■ INSTRUCTIONS TO FOLLOW:
From the listing below, pull each line that includes "terminal".

*** EXTRACTED DATA ***

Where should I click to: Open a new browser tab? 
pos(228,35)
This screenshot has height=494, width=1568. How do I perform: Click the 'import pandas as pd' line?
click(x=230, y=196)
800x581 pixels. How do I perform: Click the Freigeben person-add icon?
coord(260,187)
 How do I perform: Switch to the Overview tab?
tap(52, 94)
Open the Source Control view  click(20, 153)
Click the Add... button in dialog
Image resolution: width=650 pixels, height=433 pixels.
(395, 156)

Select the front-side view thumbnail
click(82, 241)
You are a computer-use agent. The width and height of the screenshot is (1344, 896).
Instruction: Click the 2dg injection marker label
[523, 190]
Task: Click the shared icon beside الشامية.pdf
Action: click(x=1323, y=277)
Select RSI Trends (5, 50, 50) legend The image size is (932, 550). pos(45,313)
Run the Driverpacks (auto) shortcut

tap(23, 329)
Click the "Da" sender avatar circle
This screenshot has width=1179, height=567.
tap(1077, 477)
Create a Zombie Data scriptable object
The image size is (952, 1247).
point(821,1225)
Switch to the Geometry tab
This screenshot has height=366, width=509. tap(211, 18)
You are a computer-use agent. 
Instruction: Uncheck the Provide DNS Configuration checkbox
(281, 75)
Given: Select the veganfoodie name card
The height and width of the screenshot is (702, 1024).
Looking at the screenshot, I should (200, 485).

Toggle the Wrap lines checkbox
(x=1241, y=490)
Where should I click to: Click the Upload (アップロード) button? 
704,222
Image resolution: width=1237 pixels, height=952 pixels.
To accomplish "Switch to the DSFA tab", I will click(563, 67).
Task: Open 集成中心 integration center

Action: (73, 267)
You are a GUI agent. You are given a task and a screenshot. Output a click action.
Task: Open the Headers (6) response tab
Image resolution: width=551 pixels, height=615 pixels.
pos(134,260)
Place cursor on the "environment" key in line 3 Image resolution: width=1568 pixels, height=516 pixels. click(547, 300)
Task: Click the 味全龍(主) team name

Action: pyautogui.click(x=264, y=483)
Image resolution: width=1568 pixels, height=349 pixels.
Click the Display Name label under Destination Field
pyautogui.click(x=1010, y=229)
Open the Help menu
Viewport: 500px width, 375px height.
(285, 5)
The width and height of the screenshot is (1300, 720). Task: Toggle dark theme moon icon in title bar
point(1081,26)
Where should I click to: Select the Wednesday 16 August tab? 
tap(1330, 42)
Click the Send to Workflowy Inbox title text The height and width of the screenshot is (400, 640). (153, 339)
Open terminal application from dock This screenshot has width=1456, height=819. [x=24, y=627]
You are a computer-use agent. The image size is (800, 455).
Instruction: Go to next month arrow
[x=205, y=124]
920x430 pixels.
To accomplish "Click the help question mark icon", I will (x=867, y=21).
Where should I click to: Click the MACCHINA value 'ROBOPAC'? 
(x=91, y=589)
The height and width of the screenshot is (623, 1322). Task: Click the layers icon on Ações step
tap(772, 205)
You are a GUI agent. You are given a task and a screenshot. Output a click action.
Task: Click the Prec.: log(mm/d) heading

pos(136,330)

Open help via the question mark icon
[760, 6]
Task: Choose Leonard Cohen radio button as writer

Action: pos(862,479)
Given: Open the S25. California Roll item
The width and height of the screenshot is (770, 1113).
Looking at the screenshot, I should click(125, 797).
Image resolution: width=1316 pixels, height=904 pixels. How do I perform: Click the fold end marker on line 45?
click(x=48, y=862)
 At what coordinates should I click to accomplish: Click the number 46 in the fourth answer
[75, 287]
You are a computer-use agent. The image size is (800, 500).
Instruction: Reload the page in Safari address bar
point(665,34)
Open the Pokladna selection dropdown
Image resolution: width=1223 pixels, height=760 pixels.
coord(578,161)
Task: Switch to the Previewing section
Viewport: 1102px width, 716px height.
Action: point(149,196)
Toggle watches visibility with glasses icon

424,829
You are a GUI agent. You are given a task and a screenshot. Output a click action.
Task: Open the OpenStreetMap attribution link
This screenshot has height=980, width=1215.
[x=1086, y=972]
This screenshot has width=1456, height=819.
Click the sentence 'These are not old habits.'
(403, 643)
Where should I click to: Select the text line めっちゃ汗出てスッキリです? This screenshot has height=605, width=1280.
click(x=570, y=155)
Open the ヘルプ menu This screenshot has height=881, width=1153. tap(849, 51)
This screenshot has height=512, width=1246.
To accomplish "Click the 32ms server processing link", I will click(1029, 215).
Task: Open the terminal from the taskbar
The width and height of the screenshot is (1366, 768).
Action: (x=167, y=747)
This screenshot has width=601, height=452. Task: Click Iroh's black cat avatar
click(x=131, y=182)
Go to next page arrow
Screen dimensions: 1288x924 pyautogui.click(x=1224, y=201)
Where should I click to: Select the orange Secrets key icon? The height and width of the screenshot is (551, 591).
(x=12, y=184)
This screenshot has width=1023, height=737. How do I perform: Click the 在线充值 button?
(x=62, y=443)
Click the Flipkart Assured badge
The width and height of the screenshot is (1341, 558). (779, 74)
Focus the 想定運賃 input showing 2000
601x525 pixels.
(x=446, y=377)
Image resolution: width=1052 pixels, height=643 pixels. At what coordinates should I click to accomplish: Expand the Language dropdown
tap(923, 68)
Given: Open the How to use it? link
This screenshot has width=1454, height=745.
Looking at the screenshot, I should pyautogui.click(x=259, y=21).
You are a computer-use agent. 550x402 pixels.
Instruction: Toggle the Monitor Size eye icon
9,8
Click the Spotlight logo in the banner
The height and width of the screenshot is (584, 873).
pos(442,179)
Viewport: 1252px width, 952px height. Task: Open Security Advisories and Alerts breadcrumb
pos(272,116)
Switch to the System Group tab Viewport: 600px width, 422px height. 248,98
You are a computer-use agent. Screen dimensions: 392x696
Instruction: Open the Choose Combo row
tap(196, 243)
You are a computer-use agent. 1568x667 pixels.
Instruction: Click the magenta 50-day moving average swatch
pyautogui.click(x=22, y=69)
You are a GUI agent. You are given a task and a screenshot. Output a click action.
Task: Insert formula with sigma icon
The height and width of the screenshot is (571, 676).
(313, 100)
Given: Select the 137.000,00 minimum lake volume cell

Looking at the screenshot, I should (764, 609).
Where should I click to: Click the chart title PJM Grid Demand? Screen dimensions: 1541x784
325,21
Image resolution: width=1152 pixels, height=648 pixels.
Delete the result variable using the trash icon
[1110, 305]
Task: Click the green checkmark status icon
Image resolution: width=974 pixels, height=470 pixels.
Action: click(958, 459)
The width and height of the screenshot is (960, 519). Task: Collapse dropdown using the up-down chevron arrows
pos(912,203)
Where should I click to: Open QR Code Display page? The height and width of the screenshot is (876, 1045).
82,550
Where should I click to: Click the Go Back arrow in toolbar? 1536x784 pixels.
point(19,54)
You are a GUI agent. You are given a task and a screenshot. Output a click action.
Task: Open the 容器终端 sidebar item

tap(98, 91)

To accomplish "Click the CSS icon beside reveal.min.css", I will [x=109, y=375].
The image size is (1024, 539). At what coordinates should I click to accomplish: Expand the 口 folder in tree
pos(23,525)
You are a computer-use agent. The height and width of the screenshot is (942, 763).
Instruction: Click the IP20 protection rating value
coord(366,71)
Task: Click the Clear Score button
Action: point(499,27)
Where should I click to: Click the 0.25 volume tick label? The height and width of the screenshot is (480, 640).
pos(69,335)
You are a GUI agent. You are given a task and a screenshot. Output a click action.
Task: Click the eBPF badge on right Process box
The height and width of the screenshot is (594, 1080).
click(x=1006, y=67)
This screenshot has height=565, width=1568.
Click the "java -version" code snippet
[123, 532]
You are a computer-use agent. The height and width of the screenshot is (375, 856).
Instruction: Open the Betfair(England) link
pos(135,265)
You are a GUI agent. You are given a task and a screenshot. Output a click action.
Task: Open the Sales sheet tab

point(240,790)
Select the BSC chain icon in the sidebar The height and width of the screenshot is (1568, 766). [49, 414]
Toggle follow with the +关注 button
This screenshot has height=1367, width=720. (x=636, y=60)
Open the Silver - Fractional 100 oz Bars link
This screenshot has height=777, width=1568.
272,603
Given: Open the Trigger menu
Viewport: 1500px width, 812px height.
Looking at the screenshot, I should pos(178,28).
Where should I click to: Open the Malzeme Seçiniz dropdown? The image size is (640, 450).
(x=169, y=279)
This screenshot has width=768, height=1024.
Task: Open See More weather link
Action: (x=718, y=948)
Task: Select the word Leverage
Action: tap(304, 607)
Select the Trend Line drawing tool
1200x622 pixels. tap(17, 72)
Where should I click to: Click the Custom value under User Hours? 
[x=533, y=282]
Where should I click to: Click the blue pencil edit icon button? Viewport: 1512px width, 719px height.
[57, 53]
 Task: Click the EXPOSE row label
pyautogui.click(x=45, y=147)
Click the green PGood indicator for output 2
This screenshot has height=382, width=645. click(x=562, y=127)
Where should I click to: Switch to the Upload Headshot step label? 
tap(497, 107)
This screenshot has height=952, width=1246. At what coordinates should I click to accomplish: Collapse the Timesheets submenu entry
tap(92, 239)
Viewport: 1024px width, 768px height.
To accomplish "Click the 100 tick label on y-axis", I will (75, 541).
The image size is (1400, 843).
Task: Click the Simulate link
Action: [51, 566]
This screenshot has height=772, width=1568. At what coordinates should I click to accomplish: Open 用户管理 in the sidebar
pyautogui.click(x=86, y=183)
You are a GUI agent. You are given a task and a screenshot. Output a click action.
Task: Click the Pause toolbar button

***

■ REPLY TO THE TASK:
Open terminal application from dock This screenshot has width=1456, height=819. [x=24, y=627]
Task: Open the terminal from the taskbar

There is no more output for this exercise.